第6話 遊女見習いと朝食

 初音が居候してから一週間が経った。初音にとっては江戸時代とまったく違う生活環境でストレスはあったと思うが、ある程度対応できるようになった。

 まだ現代の知識にとぼしいところはあるものの、苦手としていたアルファベットの読み書きはなんとか克服。あとは小学校で習う長さや重さ、時間の単位、アラビア数字なども教えた。小学校低学年で習うデシリットルはどこで使うのだろう。一応、タイムスリップの大まかな説明もしたが彼女が理解できたかはいささか怪しい。

 

 閑話休題、吉原遊郭に関する情報を書籍やネットで調べてみると、花魁は美貌だけでなく、教養も必要とされたらしい。振袖新造は遊女の見習いだから、初音はもともと教養はあったのだ。吉原でつちかった知識や経験がこんなところで役に立つとはさすがの本人も思っていなかっただろう。

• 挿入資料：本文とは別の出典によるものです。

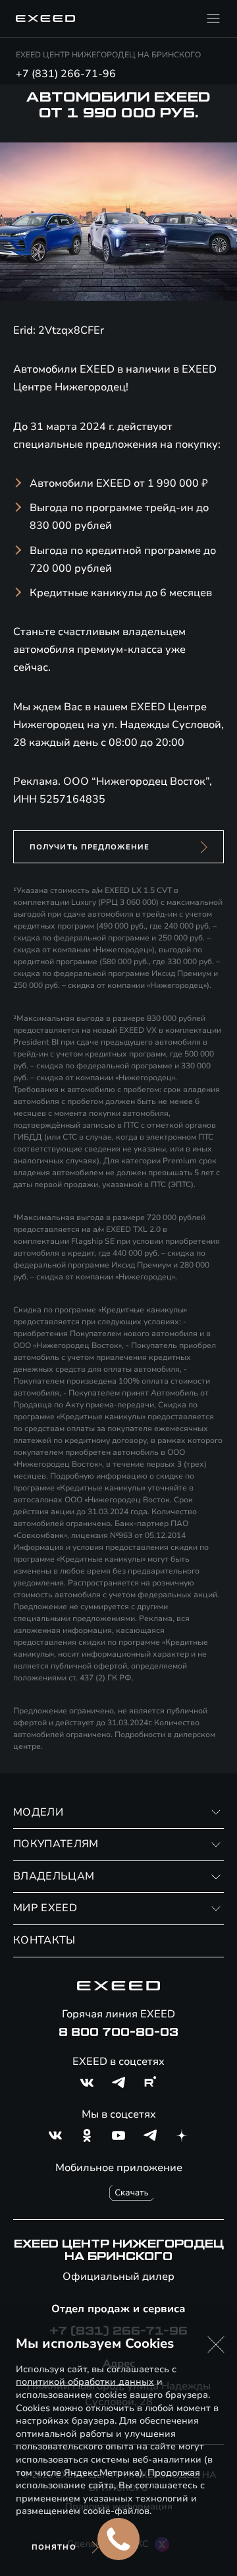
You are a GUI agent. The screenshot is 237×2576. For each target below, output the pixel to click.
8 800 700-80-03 (118, 2032)
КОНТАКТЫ (44, 1940)
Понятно (54, 2547)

 母さんが仕事に復帰して最初の平日。俺は初音と朝食を取っていた。


「蒼太さん、パンだけで足りるんですか? お腹きません?」

「俺は小食だから。パンだけって言っても何も食べてないよりはマシ」

「それはそうですが……」

「俺の心配する暇があったら現代語の勉強した方がいいぞ。俺がやった国語辞典は持ってるだろ」

「あ、はい。蒼太さんが使っていたものですよね。本当に私がもらっていいんですか?」

「要らないからやったんだよ」

 

 調べたい単語はネットで調べればどうにでもなるしな。そのうち捨てる予定だったから、タイミング的にちょうどよかった。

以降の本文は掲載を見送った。